Data listing:
········

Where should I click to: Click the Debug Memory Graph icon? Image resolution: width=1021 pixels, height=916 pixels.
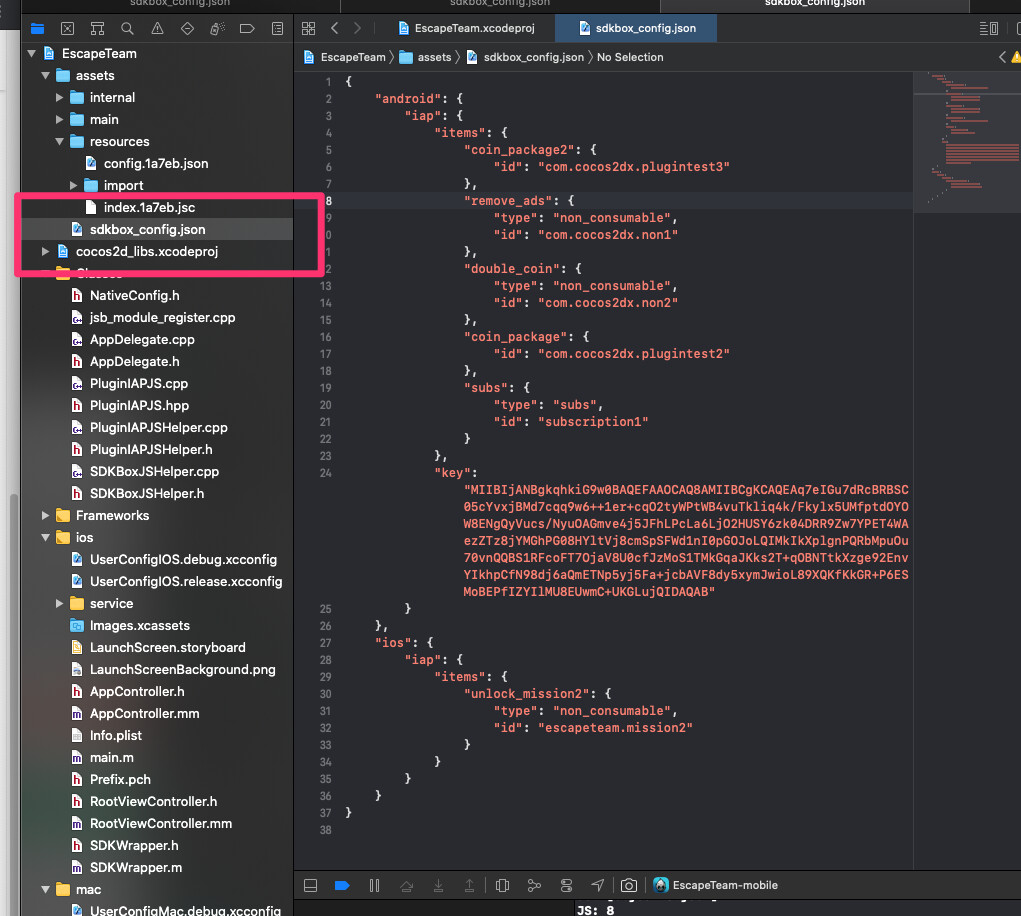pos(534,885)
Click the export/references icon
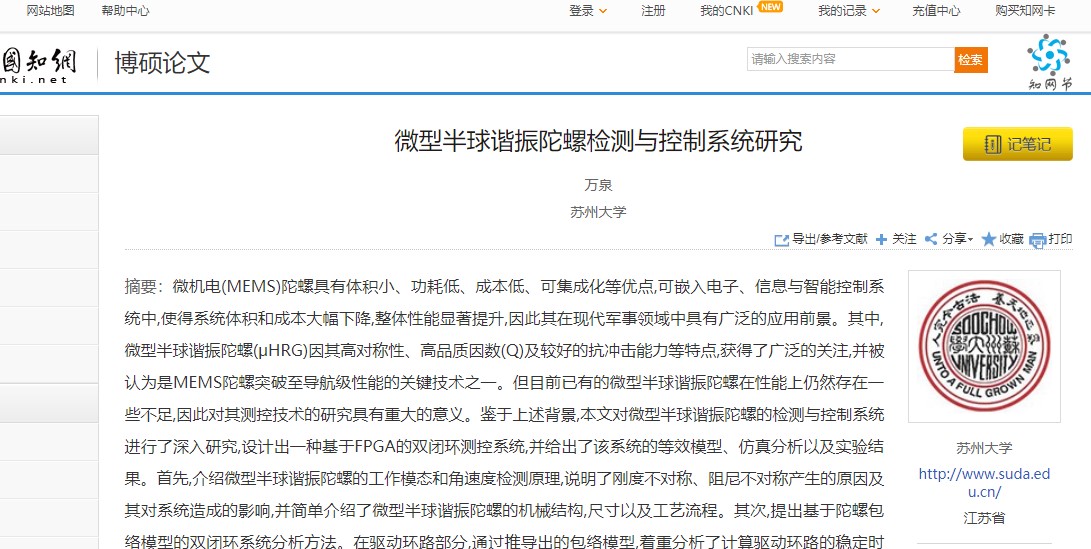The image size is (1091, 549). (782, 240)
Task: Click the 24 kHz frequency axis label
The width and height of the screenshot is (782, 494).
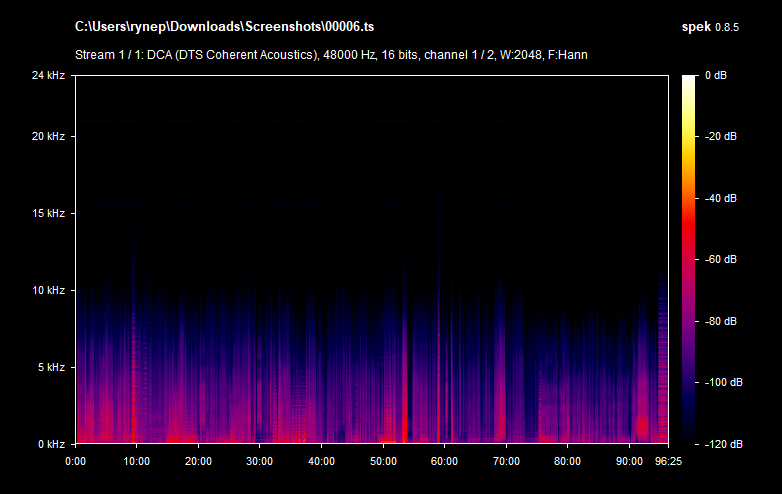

········

What you are asked to do: Your task is to copy word for word the lines from the line containing "Task: Click the 24 kHz frequency axis label" to the end of the listing, both included, and to drop any pictures.

Exercise response:
Task: Click the 24 kHz frequency axis label
The width and height of the screenshot is (782, 494).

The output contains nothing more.